Instructions for the task
Exactly as they stand, copy the lines from the one containing "At what coordinates" to the final line of the data; leave out the pictures.

Start of Material for this exercise

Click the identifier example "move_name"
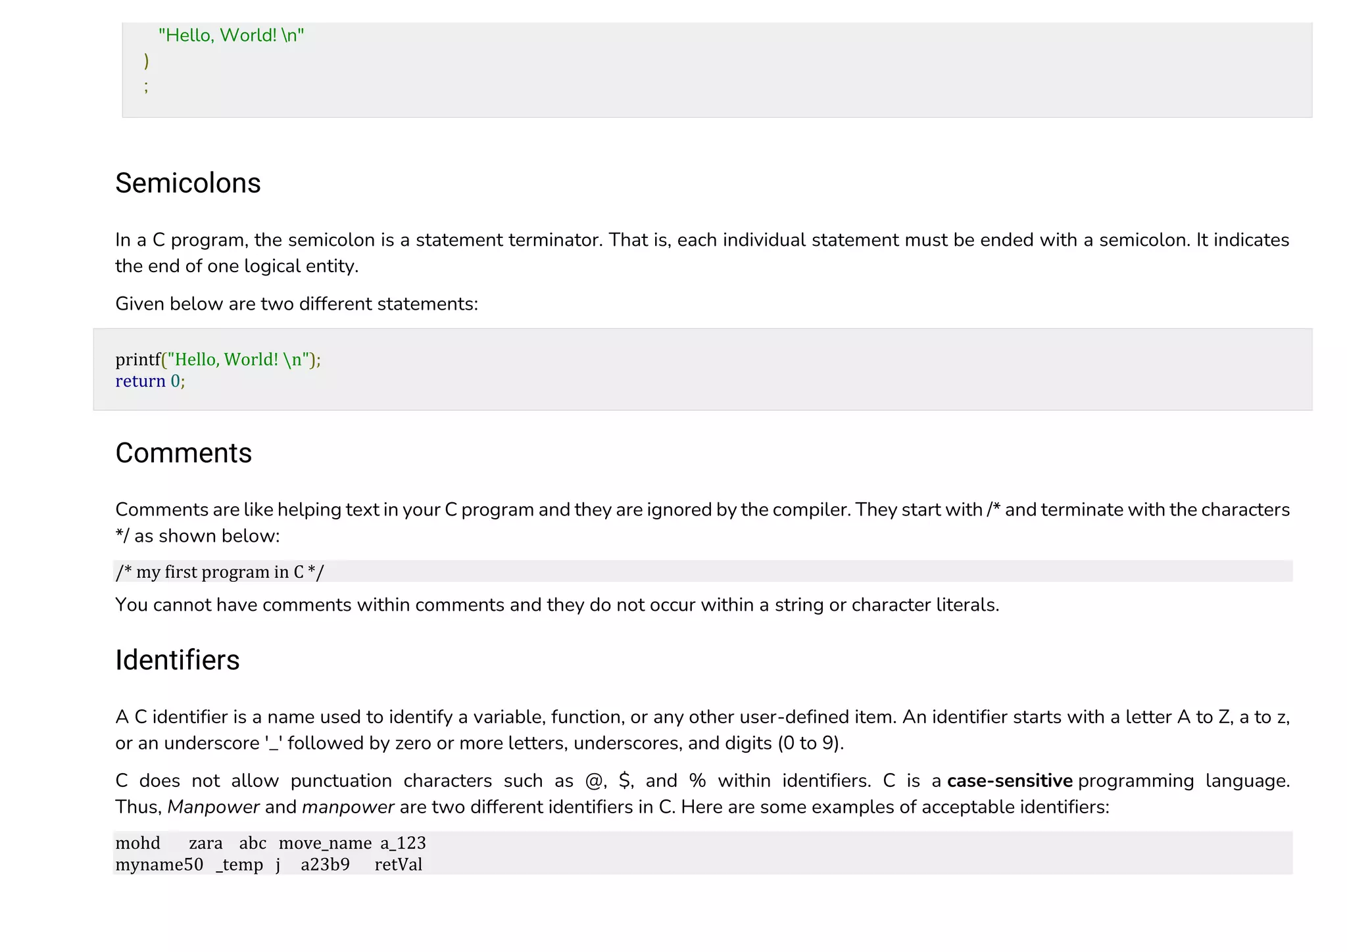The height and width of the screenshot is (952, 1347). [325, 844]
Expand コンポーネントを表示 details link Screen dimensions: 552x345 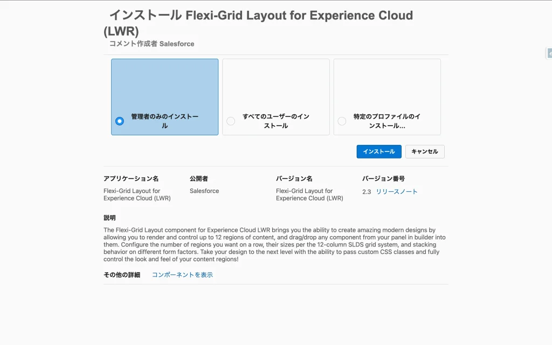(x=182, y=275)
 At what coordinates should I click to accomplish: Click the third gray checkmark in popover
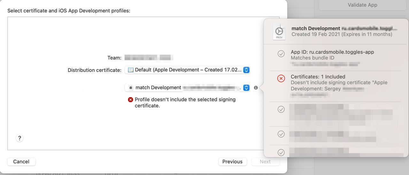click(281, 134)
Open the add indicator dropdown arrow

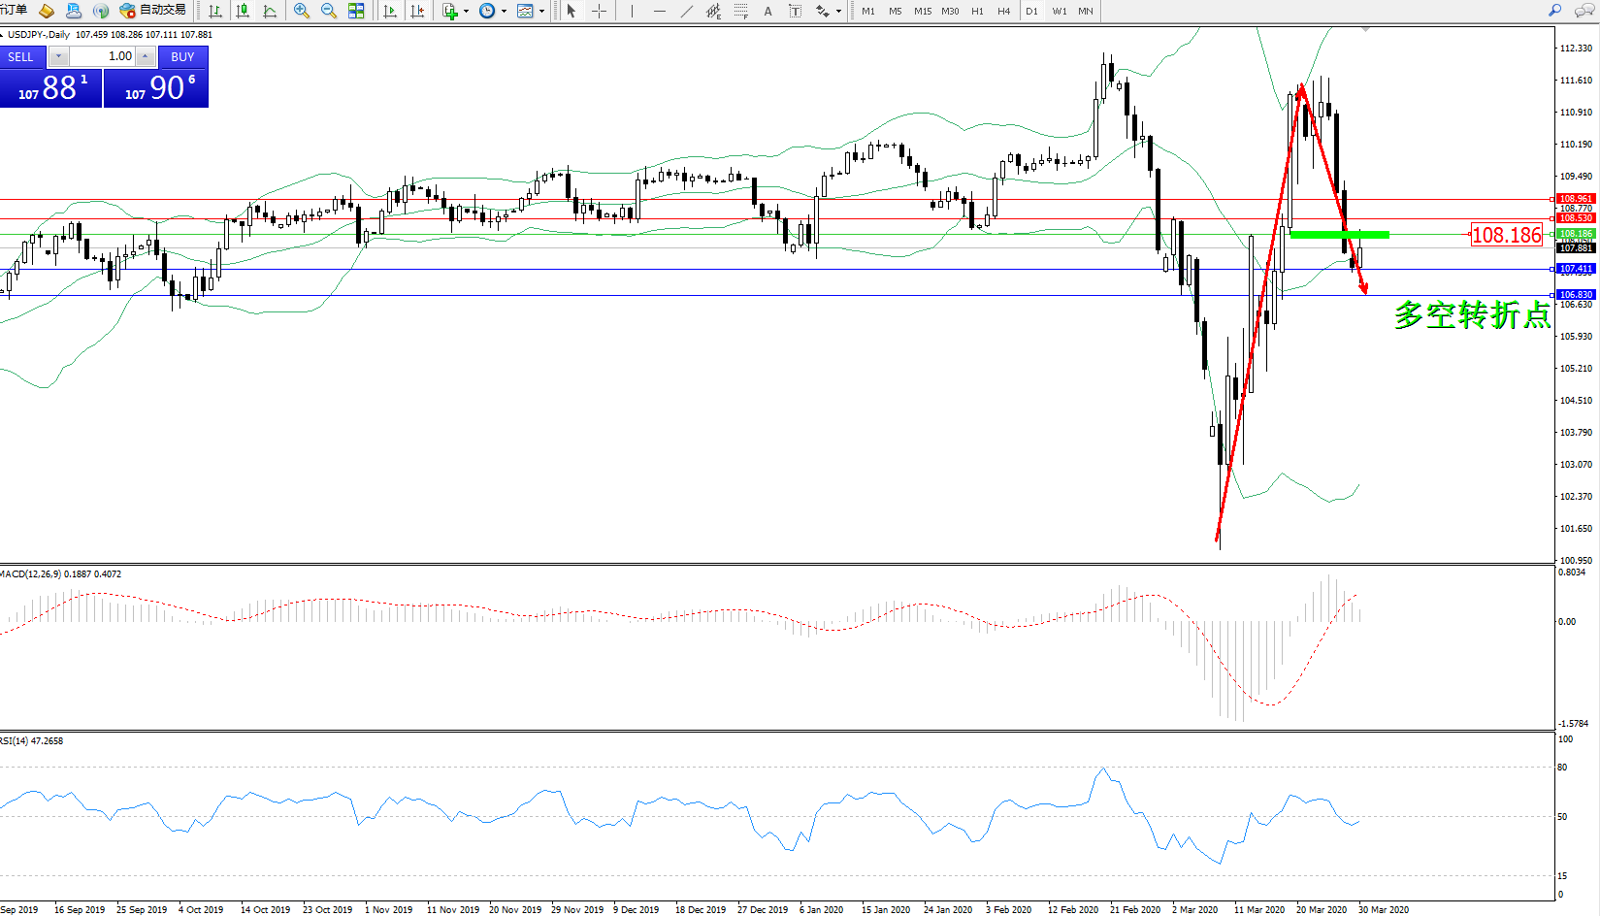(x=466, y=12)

End of Material for this exercise

Final answer
 At what coordinates should I click to accomplish: Click the third gray checkmark in popover
click(281, 134)
Open the add indicator dropdown arrow

(x=466, y=12)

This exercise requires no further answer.